What is required:
Retype, without any change, the first line of the records and every line after it through the one containing "Switch công nghiệp POE 3onedata (50, 1055)".

(Records from a dataset)

BEGIN

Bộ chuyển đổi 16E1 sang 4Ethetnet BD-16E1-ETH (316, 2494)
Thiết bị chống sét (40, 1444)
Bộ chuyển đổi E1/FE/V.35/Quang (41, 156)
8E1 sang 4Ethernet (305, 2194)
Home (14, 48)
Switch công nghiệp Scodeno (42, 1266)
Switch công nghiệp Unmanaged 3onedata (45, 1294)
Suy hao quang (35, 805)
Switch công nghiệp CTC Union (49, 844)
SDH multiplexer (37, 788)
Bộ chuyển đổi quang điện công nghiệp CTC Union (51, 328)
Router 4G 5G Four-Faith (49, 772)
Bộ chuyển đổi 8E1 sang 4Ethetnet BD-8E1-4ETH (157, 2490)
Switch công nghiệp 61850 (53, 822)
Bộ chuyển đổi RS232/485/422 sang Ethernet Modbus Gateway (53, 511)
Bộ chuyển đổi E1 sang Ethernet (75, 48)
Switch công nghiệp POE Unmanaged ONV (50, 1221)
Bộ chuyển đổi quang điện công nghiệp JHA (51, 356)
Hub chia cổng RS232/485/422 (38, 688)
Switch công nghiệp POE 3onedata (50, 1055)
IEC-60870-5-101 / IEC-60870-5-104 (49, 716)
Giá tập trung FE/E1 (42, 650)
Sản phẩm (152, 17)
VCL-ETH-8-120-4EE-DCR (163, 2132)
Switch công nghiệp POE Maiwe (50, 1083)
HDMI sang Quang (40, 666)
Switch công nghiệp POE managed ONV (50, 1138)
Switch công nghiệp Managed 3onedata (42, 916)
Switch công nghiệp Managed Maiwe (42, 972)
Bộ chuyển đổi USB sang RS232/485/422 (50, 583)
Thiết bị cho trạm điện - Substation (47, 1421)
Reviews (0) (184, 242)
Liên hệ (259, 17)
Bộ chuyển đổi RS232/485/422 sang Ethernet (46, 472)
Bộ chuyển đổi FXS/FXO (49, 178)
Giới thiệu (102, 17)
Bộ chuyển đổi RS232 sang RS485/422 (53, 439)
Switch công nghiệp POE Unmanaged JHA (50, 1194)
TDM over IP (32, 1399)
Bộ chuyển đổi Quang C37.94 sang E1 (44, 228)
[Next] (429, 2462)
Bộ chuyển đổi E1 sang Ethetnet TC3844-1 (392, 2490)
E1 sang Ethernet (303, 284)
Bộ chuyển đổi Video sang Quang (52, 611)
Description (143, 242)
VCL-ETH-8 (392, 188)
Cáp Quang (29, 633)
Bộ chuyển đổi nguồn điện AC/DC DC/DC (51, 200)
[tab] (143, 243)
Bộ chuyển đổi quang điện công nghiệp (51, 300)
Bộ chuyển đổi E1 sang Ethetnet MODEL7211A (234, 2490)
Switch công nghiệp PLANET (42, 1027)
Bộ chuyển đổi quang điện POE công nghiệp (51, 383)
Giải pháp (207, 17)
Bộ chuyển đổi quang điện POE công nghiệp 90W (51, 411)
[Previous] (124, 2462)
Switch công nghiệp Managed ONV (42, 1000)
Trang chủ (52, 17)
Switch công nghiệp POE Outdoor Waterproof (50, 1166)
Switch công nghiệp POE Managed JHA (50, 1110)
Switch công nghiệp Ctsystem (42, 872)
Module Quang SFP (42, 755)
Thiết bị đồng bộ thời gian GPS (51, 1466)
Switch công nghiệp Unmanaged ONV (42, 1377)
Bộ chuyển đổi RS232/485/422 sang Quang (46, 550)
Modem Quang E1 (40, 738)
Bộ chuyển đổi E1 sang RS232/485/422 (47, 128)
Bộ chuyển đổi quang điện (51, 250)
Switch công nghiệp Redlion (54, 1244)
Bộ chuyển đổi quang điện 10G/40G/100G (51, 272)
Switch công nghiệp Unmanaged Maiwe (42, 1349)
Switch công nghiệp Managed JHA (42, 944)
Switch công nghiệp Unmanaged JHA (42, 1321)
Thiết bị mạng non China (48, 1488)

END

Result of this task:
Bộ chuyển đổi 16E1 sang 4Ethetnet BD-16E1-ETH (316, 2494)
Thiết bị chống sét (40, 1444)
Bộ chuyển đổi E1/FE/V.35/Quang (41, 156)
8E1 sang 4Ethernet (305, 2194)
Home (14, 48)
Switch công nghiệp Scodeno (42, 1266)
Switch công nghiệp Unmanaged 3onedata (45, 1294)
Suy hao quang (35, 805)
Switch công nghiệp CTC Union (49, 844)
SDH multiplexer (37, 788)
Bộ chuyển đổi quang điện công nghiệp CTC Union (51, 328)
Router 4G 5G Four-Faith (49, 772)
Bộ chuyển đổi 8E1 sang 4Ethetnet BD-8E1-4ETH (157, 2490)
Switch công nghiệp 61850 (53, 822)
Bộ chuyển đổi RS232/485/422 sang Ethernet Modbus Gateway (53, 511)
Bộ chuyển đổi E1 sang Ethernet (75, 48)
Switch công nghiệp POE Unmanaged ONV (50, 1221)
Bộ chuyển đổi quang điện công nghiệp JHA (51, 356)
Hub chia cổng RS232/485/422 (38, 688)
Switch công nghiệp POE 3onedata (50, 1055)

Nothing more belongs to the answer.